## START PROVIDED RECORDS

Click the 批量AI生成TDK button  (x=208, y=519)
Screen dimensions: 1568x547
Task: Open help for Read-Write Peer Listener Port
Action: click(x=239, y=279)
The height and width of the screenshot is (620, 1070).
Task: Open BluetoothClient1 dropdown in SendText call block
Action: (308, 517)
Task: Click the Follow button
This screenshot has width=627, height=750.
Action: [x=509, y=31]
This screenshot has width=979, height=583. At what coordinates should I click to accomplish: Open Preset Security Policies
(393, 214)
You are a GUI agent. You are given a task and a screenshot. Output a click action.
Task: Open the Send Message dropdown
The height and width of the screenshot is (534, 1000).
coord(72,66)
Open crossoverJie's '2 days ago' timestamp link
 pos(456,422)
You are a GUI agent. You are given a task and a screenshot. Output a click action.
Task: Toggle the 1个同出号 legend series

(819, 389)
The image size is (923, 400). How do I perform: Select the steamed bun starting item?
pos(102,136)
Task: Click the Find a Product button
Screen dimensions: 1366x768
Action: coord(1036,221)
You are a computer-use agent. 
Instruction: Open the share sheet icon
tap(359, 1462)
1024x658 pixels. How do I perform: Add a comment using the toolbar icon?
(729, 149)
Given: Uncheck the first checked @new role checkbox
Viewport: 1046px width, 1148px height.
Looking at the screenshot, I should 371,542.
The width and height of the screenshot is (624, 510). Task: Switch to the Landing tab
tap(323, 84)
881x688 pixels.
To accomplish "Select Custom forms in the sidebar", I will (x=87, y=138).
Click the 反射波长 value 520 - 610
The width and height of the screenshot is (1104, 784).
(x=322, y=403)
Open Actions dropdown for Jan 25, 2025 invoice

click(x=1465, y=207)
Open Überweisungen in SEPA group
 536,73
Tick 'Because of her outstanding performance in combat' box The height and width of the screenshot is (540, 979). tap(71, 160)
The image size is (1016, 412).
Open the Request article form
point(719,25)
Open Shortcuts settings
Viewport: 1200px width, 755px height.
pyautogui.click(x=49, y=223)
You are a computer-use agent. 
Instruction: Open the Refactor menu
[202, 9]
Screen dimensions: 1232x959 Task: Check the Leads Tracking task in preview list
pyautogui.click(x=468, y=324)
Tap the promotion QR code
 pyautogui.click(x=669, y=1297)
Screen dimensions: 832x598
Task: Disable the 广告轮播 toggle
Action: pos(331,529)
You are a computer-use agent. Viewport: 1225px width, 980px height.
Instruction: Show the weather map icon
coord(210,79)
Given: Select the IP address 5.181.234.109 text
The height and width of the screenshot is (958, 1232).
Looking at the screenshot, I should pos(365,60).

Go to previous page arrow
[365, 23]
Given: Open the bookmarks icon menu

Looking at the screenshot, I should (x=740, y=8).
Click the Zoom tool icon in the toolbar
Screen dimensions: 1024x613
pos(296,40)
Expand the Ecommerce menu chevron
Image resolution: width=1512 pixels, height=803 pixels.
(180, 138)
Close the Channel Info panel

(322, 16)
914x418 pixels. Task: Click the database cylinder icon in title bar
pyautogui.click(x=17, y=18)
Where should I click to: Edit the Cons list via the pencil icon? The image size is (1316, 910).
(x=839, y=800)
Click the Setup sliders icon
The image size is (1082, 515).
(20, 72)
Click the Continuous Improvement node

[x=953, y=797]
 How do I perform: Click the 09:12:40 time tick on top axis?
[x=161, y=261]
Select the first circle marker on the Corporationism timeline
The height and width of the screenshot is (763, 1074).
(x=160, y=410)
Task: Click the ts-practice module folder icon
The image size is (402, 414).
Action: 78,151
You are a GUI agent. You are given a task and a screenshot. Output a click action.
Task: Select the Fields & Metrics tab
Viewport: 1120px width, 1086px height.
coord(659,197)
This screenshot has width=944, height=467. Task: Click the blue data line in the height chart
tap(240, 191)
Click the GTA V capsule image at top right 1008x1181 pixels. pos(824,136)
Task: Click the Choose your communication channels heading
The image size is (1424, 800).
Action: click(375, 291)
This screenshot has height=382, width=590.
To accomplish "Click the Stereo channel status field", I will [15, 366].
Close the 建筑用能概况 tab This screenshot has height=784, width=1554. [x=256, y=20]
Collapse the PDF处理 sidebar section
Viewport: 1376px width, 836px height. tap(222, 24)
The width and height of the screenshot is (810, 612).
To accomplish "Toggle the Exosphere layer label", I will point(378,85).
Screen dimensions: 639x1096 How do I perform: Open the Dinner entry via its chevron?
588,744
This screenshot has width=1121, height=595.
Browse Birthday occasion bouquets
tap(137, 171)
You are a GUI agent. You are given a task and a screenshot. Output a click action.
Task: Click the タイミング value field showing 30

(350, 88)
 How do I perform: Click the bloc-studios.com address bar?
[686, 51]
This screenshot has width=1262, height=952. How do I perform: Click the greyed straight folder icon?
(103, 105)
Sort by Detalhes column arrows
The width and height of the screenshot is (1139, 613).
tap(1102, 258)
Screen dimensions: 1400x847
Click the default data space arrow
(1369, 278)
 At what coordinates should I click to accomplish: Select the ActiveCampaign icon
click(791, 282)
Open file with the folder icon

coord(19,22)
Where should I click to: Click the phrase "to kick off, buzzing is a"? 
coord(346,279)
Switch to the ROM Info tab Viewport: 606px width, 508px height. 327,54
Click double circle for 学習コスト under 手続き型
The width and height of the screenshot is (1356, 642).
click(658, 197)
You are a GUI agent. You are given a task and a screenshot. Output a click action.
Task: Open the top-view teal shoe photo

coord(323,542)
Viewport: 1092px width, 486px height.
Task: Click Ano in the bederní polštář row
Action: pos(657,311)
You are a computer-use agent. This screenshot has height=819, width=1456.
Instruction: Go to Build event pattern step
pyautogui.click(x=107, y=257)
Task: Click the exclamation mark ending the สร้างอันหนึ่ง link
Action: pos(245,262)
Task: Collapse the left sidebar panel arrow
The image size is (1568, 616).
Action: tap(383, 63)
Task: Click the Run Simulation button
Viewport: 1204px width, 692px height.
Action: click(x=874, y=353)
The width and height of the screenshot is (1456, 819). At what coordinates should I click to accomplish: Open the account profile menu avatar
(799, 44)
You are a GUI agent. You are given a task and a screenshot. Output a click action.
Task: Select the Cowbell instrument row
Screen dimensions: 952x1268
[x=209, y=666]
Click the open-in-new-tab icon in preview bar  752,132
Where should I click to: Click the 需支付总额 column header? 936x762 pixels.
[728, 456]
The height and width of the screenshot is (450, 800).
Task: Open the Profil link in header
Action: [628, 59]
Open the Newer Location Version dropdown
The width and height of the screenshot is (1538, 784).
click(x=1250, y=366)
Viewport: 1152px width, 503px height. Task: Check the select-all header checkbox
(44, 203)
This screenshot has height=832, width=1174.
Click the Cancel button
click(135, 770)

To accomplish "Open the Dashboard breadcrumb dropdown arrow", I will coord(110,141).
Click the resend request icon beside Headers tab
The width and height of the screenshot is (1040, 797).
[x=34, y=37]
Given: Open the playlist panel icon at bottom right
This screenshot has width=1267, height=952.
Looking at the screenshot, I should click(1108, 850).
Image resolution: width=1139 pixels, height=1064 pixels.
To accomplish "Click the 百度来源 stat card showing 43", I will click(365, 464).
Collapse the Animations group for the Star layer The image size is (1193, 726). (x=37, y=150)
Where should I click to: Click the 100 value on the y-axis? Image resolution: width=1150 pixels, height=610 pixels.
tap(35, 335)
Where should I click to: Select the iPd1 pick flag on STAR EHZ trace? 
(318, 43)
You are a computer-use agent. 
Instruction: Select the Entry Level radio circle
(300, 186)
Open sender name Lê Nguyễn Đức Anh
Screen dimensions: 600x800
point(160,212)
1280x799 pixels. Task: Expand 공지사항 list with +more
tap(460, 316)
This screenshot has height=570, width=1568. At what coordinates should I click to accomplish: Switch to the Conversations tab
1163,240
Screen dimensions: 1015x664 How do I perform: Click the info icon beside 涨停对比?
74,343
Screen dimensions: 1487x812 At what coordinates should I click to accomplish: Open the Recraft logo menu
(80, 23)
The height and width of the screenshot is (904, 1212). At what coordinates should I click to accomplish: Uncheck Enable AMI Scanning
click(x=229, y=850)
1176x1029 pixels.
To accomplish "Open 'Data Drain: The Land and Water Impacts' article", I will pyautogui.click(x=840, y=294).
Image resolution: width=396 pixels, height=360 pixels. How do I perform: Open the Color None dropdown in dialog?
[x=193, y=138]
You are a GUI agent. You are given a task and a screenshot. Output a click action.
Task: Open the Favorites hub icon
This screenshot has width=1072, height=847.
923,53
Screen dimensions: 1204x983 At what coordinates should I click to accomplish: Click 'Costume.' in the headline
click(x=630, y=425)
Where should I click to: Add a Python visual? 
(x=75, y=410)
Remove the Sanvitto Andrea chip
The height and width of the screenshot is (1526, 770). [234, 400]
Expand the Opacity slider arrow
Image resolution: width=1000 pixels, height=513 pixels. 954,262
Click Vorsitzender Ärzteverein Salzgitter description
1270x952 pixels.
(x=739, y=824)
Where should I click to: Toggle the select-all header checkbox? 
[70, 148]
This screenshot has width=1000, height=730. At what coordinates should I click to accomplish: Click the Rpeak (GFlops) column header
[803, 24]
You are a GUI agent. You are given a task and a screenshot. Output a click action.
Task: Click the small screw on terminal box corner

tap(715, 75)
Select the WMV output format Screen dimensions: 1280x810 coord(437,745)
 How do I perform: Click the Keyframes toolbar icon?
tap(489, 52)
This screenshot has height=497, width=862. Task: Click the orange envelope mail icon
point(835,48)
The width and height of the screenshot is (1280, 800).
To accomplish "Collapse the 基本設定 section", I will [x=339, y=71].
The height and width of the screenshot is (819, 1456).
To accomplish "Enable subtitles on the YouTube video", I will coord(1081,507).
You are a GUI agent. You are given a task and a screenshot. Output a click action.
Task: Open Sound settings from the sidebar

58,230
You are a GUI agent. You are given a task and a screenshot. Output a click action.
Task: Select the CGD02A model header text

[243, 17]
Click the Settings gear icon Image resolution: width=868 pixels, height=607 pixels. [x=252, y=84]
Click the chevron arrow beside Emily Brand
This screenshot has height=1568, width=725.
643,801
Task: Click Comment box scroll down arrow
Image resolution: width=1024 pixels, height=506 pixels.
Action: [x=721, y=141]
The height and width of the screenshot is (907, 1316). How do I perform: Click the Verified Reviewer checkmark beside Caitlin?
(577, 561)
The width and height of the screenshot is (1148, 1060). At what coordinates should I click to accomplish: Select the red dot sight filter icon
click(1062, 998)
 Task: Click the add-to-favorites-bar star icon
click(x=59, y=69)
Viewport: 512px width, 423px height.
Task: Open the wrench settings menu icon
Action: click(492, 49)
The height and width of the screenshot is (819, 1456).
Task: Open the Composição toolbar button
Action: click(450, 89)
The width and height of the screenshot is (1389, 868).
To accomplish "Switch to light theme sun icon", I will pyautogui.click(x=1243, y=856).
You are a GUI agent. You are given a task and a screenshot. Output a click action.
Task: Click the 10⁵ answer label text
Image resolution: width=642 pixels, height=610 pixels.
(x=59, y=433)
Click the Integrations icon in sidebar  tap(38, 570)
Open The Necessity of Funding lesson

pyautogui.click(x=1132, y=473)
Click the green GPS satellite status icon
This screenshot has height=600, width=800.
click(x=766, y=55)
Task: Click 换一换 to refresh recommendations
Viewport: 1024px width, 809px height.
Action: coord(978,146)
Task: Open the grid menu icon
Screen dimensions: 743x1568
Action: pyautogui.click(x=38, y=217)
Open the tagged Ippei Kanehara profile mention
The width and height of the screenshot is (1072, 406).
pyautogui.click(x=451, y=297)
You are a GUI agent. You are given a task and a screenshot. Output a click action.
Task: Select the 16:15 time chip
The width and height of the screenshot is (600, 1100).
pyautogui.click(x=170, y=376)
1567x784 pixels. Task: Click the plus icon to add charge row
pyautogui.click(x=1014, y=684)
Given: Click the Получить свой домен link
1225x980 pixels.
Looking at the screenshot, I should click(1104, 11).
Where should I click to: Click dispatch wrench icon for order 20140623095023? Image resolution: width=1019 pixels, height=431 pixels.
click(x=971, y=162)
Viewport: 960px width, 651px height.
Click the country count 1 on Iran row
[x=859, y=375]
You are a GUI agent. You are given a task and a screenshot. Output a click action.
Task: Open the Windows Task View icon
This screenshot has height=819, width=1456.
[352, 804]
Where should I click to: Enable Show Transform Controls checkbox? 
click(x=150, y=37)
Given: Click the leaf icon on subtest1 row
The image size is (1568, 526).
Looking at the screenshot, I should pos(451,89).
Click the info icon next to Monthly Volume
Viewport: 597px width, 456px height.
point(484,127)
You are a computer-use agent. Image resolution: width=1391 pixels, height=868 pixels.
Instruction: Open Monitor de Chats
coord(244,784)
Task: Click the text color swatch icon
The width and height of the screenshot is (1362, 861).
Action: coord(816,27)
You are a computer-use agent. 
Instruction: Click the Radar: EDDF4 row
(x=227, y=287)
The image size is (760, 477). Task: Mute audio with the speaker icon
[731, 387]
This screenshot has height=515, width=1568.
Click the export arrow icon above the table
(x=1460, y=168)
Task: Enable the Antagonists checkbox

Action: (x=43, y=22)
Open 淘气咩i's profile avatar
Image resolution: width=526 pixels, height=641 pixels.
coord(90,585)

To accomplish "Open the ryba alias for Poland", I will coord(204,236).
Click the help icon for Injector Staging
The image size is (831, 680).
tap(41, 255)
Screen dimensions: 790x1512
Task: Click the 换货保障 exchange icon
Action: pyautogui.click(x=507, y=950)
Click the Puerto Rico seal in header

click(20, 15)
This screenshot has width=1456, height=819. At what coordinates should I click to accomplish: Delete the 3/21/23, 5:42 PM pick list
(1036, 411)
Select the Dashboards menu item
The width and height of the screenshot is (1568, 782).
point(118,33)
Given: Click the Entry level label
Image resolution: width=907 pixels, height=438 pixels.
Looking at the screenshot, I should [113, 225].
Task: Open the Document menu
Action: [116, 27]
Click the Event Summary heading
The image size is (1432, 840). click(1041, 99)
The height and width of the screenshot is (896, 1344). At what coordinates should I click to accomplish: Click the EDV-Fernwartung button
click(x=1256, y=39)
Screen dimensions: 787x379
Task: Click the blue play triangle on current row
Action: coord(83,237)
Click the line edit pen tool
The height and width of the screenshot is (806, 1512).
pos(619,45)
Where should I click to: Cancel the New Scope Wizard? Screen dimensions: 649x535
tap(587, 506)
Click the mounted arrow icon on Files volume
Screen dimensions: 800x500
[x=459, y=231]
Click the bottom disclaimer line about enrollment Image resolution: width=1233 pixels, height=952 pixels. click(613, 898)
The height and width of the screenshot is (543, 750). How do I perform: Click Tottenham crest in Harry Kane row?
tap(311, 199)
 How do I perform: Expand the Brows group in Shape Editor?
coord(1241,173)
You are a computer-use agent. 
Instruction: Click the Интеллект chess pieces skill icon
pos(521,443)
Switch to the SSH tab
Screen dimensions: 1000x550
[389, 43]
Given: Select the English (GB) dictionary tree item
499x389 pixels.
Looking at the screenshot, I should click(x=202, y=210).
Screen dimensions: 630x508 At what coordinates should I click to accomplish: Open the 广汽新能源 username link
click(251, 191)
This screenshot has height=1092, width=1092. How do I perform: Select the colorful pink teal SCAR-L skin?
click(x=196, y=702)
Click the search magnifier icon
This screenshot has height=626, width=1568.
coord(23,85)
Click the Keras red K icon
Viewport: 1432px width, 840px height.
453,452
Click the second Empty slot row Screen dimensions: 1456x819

## END PROVIDED RECORDS

GIVEN INSTRUCTION — Give back everything from the line containing "Task: Click the add-to-favorites-bar" down to the line containing "Looking at the screenshot, I should click(1104, 11).", substituting "signal" for "satellite" and leaving all else unchanged.

COMPLETE OUTPUT —
 Task: Click the add-to-favorites-bar star icon
click(x=59, y=69)
Viewport: 512px width, 423px height.
Task: Open the wrench settings menu icon
Action: click(492, 49)
The height and width of the screenshot is (819, 1456).
Task: Open the Composição toolbar button
Action: click(450, 89)
The width and height of the screenshot is (1389, 868).
To accomplish "Switch to light theme sun icon", I will pyautogui.click(x=1243, y=856).
You are a GUI agent. You are given a task and a screenshot. Output a click action.
Task: Click the 10⁵ answer label text
Image resolution: width=642 pixels, height=610 pixels.
(x=59, y=433)
Click the Integrations icon in sidebar  tap(38, 570)
Open The Necessity of Funding lesson

pyautogui.click(x=1132, y=473)
Click the green GPS signal status icon
This screenshot has height=600, width=800.
click(x=766, y=55)
Task: Click 换一换 to refresh recommendations
Viewport: 1024px width, 809px height.
Action: coord(978,146)
Task: Open the grid menu icon
Screen dimensions: 743x1568
Action: pyautogui.click(x=38, y=217)
Open the tagged Ippei Kanehara profile mention
The width and height of the screenshot is (1072, 406).
pyautogui.click(x=451, y=297)
You are a GUI agent. You are given a task and a screenshot. Output a click action.
Task: Select the 16:15 time chip
The width and height of the screenshot is (600, 1100).
pyautogui.click(x=170, y=376)
1567x784 pixels. Task: Click the plus icon to add charge row
pyautogui.click(x=1014, y=684)
Given: Click the Получить свой домен link
1225x980 pixels.
Looking at the screenshot, I should click(1104, 11).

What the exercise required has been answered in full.